If you don’t have an Amazon S3 VPC endpoint, you can create one on the Amazon Virtual Private Cloud (Amazon VPC) console.

s3 vpc endpoint

You can check the value for s3-prefix-list-id on the Managed prefix lists page on the Amazon VPC console.

s3 prefix list

Next, go to the Connectors page on AWS Glue Studio and create a new JDBC connection called redshiftServerless to your Redshift Serverless cluster (unless one already exists). You can find the Redshift Serverless endpoint details under your workgroup’s General Information section. The connection setting looks like the following screenshot.

redshift serverless connection page

Write interactive code on an AWS Glue Studio Jupyter notebook powered by interactive sessions

Now you can get started with writing interactive code using AWS Glue Studio Jupyter notebook powered by interactive sessions. Note that it’s a good practice to keep saving the notebook at regular intervals while you work through it.

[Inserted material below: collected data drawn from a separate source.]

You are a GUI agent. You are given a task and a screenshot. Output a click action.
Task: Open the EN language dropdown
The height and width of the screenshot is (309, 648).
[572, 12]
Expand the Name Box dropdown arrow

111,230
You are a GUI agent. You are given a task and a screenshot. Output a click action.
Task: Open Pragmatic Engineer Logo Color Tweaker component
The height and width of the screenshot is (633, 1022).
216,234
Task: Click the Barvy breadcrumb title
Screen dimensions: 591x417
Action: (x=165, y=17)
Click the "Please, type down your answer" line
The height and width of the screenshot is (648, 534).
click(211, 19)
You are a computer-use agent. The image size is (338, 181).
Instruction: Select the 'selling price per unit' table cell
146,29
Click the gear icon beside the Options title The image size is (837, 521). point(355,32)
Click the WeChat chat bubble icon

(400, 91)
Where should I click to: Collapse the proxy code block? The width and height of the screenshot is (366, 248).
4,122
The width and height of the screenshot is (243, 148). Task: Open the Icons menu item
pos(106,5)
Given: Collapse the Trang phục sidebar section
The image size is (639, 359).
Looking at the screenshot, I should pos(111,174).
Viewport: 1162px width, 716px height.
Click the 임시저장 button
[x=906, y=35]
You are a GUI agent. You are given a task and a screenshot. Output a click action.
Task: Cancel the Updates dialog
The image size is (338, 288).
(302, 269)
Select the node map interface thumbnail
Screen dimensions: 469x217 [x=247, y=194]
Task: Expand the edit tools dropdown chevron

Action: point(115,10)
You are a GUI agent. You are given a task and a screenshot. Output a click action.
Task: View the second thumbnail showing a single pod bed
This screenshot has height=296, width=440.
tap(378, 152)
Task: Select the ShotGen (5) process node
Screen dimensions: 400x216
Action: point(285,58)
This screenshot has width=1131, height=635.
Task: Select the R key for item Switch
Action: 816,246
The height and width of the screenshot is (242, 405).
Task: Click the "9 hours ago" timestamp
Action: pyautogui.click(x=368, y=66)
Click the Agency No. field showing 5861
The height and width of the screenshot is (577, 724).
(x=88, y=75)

  1. On the AWS Glue Studio console, create a new job.
  2. Select Jupyter Notebook and select Create a new notebook from scratch.
  3. Choose Create.
    glue interactive session create notebook
  4. For Job name, enter a name (for example, myFirstGlueISProject).
  5. For IAM Role, choose the role you created (AWSGlueServiceRole-GlueIS).
  6. Choose Start notebook job.
    glue interactive session notebook setupAfter the notebook is initialized, you can see some of the available magics and a cell with boilerplate code. To view all the magics of interactive sessions, run %help in a cell to print a full list. With the exception of %%sql, running a cell of only magics doesn’t start a session, but sets the configuration for the session that starts when you run your first cell of code.glue interactive session jupyter notebook initializationFor this post, we configure AWS Glue with version 3.0, three G.1X workers, idle timeout, and an Amazon Redshift connection with the help of available magics.
  7. Let’s enter the following magics into our first cell and run it:
    %glue_version 3.0
    %number_of_workers 3
    %worker_type G.1X
    %idle_timeout 60
    %connections redshiftServerless

    We get the following response:

    Welcome to the Glue Interactive Sessions Kernel
    For more information on available magic commands, please type %help in any new cell.
    
    Please view our Getting Started page to access the most up-to-date information on the Interactive Sessions kernel: https://docs.aws.amazon.com/glue/latest/dg/interactive-sessions.html
    Installed kernel version: 0.35 
    Setting Glue version to: 3.0
    Previous number of workers: 5
    Setting new number of workers to: 3
    Previous worker type: G.1X
    Setting new worker type to: G.1X
    Current idle_timeout is 2880 minutes.
    idle_timeout has been set to 60 minutes.
    Connections to be included:
    redshiftServerless

  8. Let’s run our first code cell (boilerplate code) to start an interactive notebook session within a few seconds:
    import sys
    from awsglue.transforms import *
    from awsglue.utils import getResolvedOptions
    from pyspark.context import SparkContext
    from awsglue.context import GlueContext
    from awsglue.job import Job
      
    sc = SparkContext.getOrCreate()
    glueContext = GlueContext(sc)
    spark = glueContext.spark_session
    job = Job(glueContext)

    We get the following response:

    Authenticating with environment variables and user-defined glue_role_arn:arn:aws:iam::xxxxxxxxxxxx:role/AWSGlueServiceRole-GlueIS
    Attempting to use existing AssumeRole session credentials.
    Trying to create a Glue session for the kernel.
    Worker Type: G.1X
    Number of Workers: 3
    Session ID: 7c9eadb1-9f9b-424f-9fba-d0abc57e610d
    Applying the following default arguments:
    --glue_kernel_version 0.35
    --enable-glue-datacatalog true
    --job-bookmark-option job-bookmark-enable
    Waiting for session 7c9eadb1-9f9b-424f-9fba-d0abc57e610d to get into ready status...
    Session 7c9eadb1-9f9b-424f-9fba-d0abc57e610d has been created

  9. Next, read the NYC yellow taxi data from the S3 bucket into an AWS Glue dynamic frame:
    nyc_taxi_trip_input_dyf = glueContext.create_dynamic_frame.from_options(
        connection_type = "s3", 
        connection_options = {
            "paths": ["s3://<your-s3-bucket-name>/nyc_yellow_taxi/"]
        }, 
        format = "parquet",
        transformation_ctx = "nyc_taxi_trip_input_dyf"
    )

    Let’s count the number of rows, look at the schema and a few rows of the dataset.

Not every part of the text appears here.